◆ OBJETIVO
Reescribe, por favor, todos los ítems cambiando "How do I perform" por "How can I do this" sin tocar nada más.

◆ ÍTEMS PROPORCIONADOS
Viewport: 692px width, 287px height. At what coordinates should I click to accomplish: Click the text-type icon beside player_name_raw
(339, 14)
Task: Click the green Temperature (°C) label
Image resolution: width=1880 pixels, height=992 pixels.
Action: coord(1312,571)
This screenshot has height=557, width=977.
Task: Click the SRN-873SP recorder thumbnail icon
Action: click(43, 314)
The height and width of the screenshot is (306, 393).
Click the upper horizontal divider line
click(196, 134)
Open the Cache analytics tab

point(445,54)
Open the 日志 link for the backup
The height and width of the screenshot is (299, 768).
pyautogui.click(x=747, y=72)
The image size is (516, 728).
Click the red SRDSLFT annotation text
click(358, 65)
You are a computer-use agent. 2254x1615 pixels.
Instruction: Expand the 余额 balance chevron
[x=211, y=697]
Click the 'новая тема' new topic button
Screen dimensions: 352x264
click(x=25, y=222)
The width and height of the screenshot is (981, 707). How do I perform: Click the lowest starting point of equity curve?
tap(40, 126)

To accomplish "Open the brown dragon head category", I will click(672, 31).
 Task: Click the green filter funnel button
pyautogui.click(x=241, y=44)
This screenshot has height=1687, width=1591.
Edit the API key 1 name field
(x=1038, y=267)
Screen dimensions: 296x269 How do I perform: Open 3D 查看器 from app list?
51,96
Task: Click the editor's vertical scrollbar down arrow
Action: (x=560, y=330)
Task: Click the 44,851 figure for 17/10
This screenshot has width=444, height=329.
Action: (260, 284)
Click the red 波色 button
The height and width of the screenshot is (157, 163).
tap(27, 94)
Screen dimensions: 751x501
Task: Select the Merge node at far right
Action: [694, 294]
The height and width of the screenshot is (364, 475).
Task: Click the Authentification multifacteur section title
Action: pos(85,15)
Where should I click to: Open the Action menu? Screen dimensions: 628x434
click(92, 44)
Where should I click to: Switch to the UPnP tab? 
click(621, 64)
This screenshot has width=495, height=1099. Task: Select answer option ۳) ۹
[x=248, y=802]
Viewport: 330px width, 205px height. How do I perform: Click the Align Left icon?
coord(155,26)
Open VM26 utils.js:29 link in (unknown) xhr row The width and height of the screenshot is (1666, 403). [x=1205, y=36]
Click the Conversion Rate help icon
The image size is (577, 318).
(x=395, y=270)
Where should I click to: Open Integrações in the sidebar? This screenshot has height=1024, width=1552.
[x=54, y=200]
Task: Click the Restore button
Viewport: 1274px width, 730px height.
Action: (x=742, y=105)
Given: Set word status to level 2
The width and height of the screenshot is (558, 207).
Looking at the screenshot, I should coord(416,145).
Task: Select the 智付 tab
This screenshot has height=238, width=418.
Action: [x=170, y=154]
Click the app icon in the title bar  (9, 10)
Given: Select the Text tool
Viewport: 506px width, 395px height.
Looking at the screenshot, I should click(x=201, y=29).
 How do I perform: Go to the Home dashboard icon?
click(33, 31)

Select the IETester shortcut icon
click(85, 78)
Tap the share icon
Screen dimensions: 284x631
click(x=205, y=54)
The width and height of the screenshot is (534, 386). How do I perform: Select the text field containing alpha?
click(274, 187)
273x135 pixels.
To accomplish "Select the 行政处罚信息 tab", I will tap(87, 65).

◆ RESPUESTA
Viewport: 692px width, 287px height. At what coordinates should I click to accomplish: Click the text-type icon beside player_name_raw
(339, 14)
Task: Click the green Temperature (°C) label
Image resolution: width=1880 pixels, height=992 pixels.
Action: coord(1312,571)
This screenshot has height=557, width=977.
Task: Click the SRN-873SP recorder thumbnail icon
Action: click(43, 314)
The height and width of the screenshot is (306, 393).
Click the upper horizontal divider line
click(196, 134)
Open the Cache analytics tab

point(445,54)
Open the 日志 link for the backup
The height and width of the screenshot is (299, 768).
pyautogui.click(x=747, y=72)
The image size is (516, 728).
Click the red SRDSLFT annotation text
click(358, 65)
You are a computer-use agent. 2254x1615 pixels.
Instruction: Expand the 余额 balance chevron
[x=211, y=697]
Click the 'новая тема' new topic button
Screen dimensions: 352x264
click(x=25, y=222)
The width and height of the screenshot is (981, 707). How can I do this: Click the lowest starting point of equity curve?
tap(40, 126)

To accomplish "Open the brown dragon head category", I will click(672, 31).
 Task: Click the green filter funnel button
pyautogui.click(x=241, y=44)
This screenshot has height=1687, width=1591.
Edit the API key 1 name field
(x=1038, y=267)
Screen dimensions: 296x269 How can I do this: Open 3D 查看器 from app list?
51,96
Task: Click the editor's vertical scrollbar down arrow
Action: (x=560, y=330)
Task: Click the 44,851 figure for 17/10
This screenshot has width=444, height=329.
Action: (260, 284)
Click the red 波色 button
The height and width of the screenshot is (157, 163).
tap(27, 94)
Screen dimensions: 751x501
Task: Select the Merge node at far right
Action: [694, 294]
The height and width of the screenshot is (364, 475).
Task: Click the Authentification multifacteur section title
Action: pos(85,15)
Where should I click to: Open the Action menu? Screen dimensions: 628x434
click(92, 44)
Where should I click to: Switch to the UPnP tab? 
click(621, 64)
This screenshot has width=495, height=1099. Task: Select answer option ۳) ۹
[x=248, y=802]
Viewport: 330px width, 205px height. How can I do this: Click the Align Left icon?
coord(155,26)
Open VM26 utils.js:29 link in (unknown) xhr row The width and height of the screenshot is (1666, 403). [x=1205, y=36]
Click the Conversion Rate help icon
The image size is (577, 318).
(x=395, y=270)
Where should I click to: Open Integrações in the sidebar? This screenshot has height=1024, width=1552.
[x=54, y=200]
Task: Click the Restore button
Viewport: 1274px width, 730px height.
Action: (x=742, y=105)
Given: Set word status to level 2
The width and height of the screenshot is (558, 207).
Looking at the screenshot, I should coord(416,145).
Task: Select the 智付 tab
This screenshot has height=238, width=418.
Action: [x=170, y=154]
Click the app icon in the title bar  (9, 10)
Given: Select the Text tool
Viewport: 506px width, 395px height.
Looking at the screenshot, I should click(x=201, y=29).
 How can I do this: Go to the Home dashboard icon?
click(33, 31)

Select the IETester shortcut icon
click(85, 78)
Tap the share icon
Screen dimensions: 284x631
click(x=205, y=54)
The width and height of the screenshot is (534, 386). How can I do this: Select the text field containing alpha?
click(274, 187)
273x135 pixels.
To accomplish "Select the 行政处罚信息 tab", I will tap(87, 65).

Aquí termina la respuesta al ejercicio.